Wednesday, August 31, 2005
Residents decry plans to expand Kern airport
BY SARAH RUBY
The Bakersfield (CA) Californian
Kern airport officials can’t save the barn. They’ve tried, said Airports Director Ray Bishop, but expansion plans at Kern Valley Airport can’t be maneuvered around Gary Sheetz’s barn. The barn isn’t the only thing that has Lake Isabella-area residents ready to secede. They are upset by what they see as a county ploy to seize land and make Kern Valley Airport a bustling hub.
Kern airport officials are meeting with residents tonight, hoping a scaled-down version of their expansion plan will be enough to make peace. They’ve trimmed their $17.6 million project down to $7.6 million, and its major elements — a new taxiway and a bigger runway — are meant to improve safety at the windy airport, Bishop said.
“If I can save one pilot’s life, it’s been a worthy project,” Bishop said. “We’re doing everything we can to figure out clever ways to do the absolute minimum (improvements).”
The short, uneven runway has contributed to five accidents since 1984, he said.
But some locals say pilot error is a more likely safety hazard than the runway. Kern Valley Airport doesn’t need these improvements; it’s a chance to grab funds being dangled by federal aviation officials, they say.
“If you build a runway they will come,” said Carla Thorn, a Kernville-area resident and business owner opposed to expansion. “We just feel like the more they do, the more they’re going to take.”

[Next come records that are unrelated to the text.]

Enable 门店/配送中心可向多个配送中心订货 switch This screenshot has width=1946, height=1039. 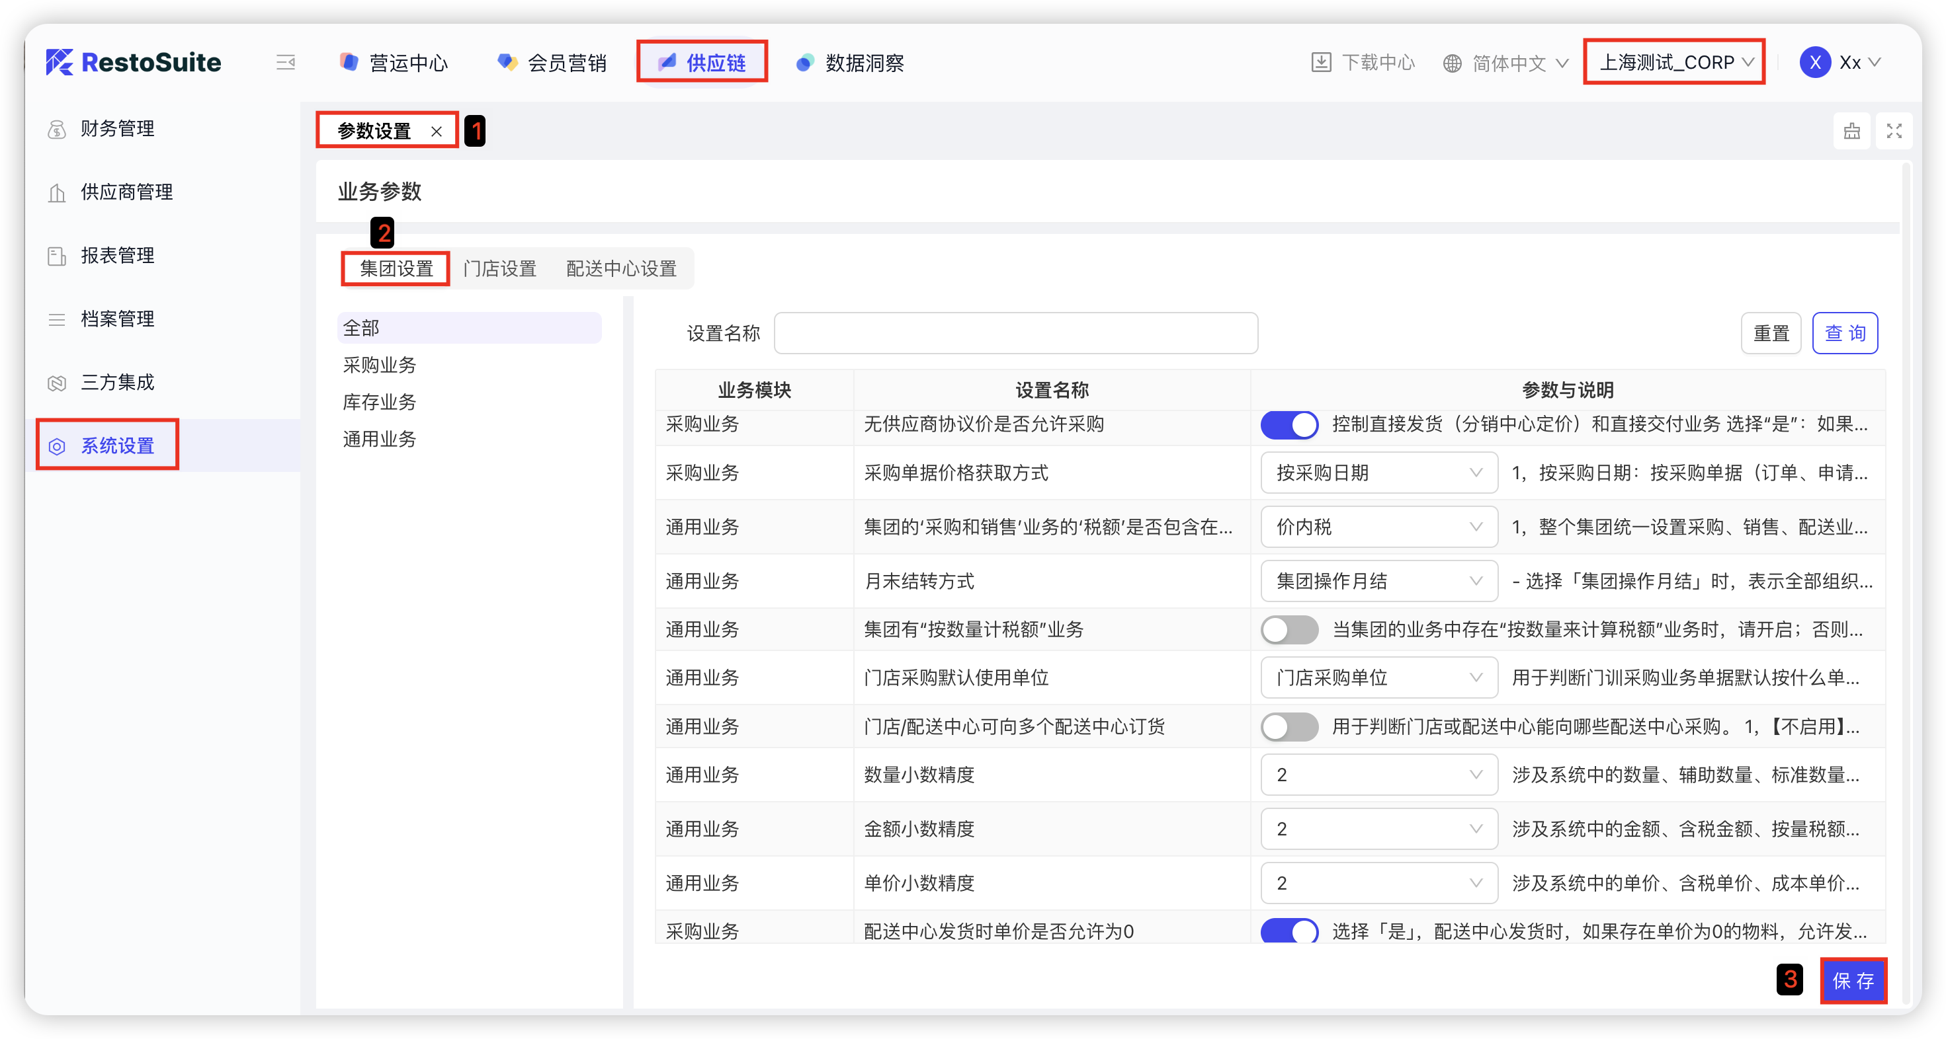tap(1289, 727)
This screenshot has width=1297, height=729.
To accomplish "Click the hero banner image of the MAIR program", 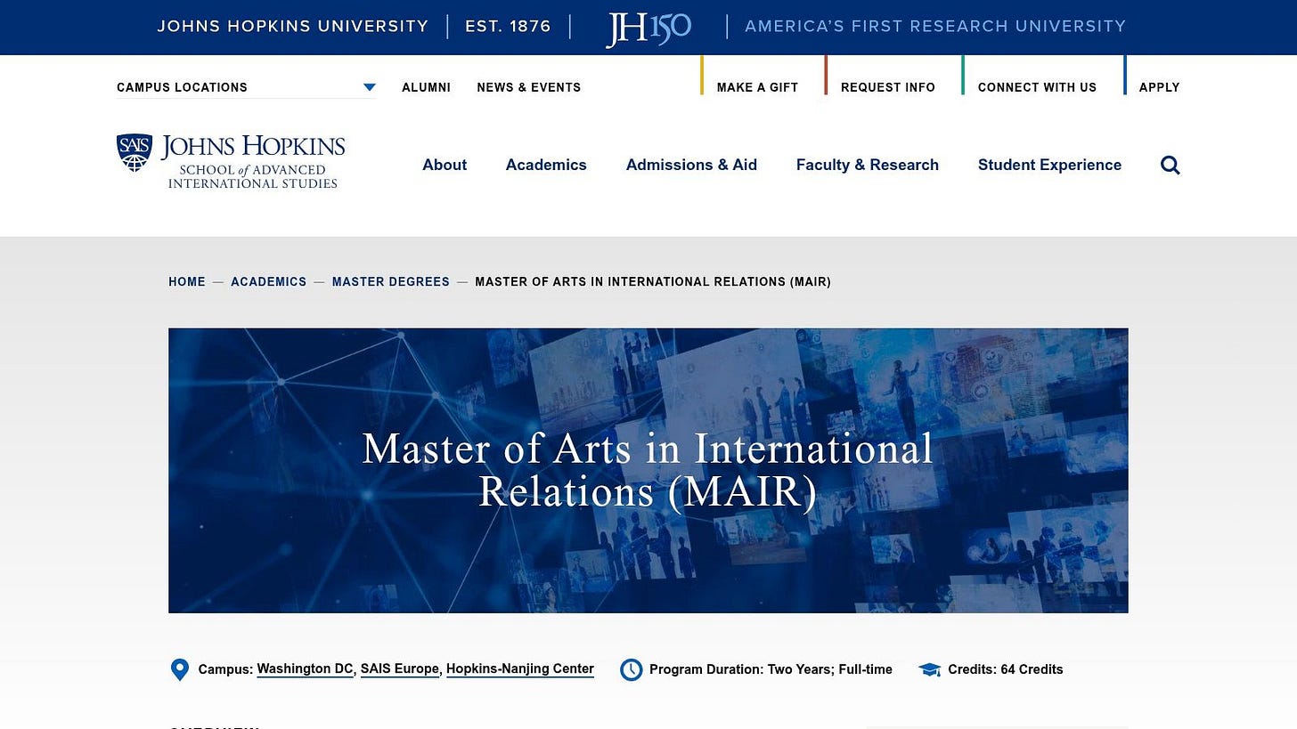I will [x=648, y=470].
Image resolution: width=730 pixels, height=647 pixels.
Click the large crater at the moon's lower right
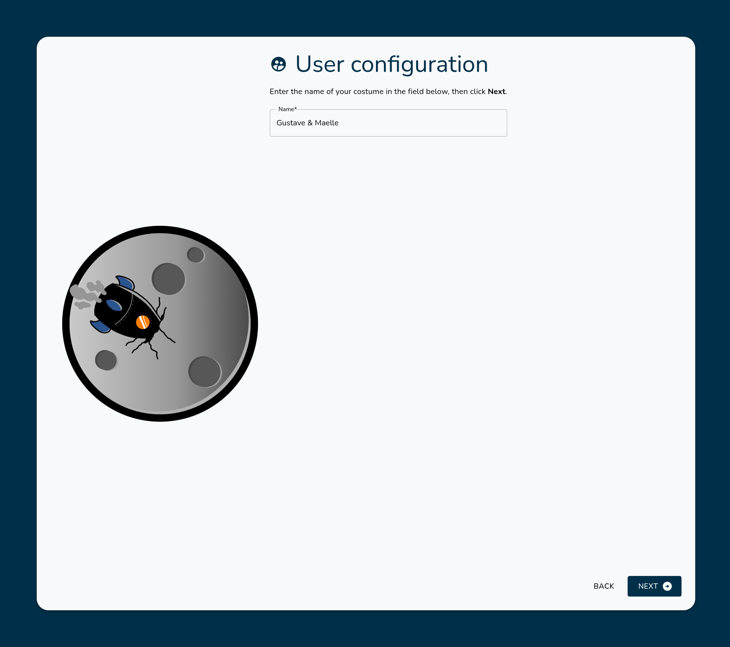(205, 371)
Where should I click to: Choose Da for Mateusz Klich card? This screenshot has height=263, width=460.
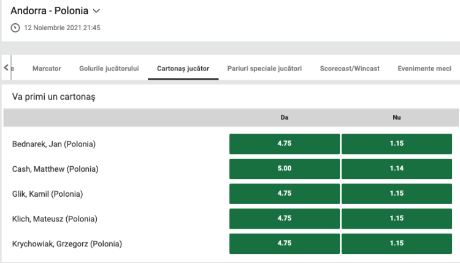284,218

If the county gets its way, it will widen the runway and extend it by 750 feet to reach 4,250 feet. It will also build a new taxiway on the east side of the runway, where it runs into the historic Wofford Ranch, which is owned and operated by Sheetz.
“We would rather keep (the ranch) intact,” Sheetz said when asked about the 3.3 acres the county wants to purchase, and the 1.1-acre barn site it wants to tweak.
The barn is too tall, Bishop said. It cuts into a buffer zone. If the county moves forward with the taxiway, it will need to relocate the barn away from the airport, or buy the land outright and tear it down.
The 3.3 acres must be acquired, and Bishop said he hopes to avoid eminent domain.
For now, Sheetz will “take it one step at a time” with the county, he said.
The expansion plan is a 20-year sketch of how the airport should grow. Even if county supervisors approve it in late September, Bishop still has to complete environmental studies and apply for federal aviation grant money.
“It’s just a plan,” Bishop said. “It changes all the time.”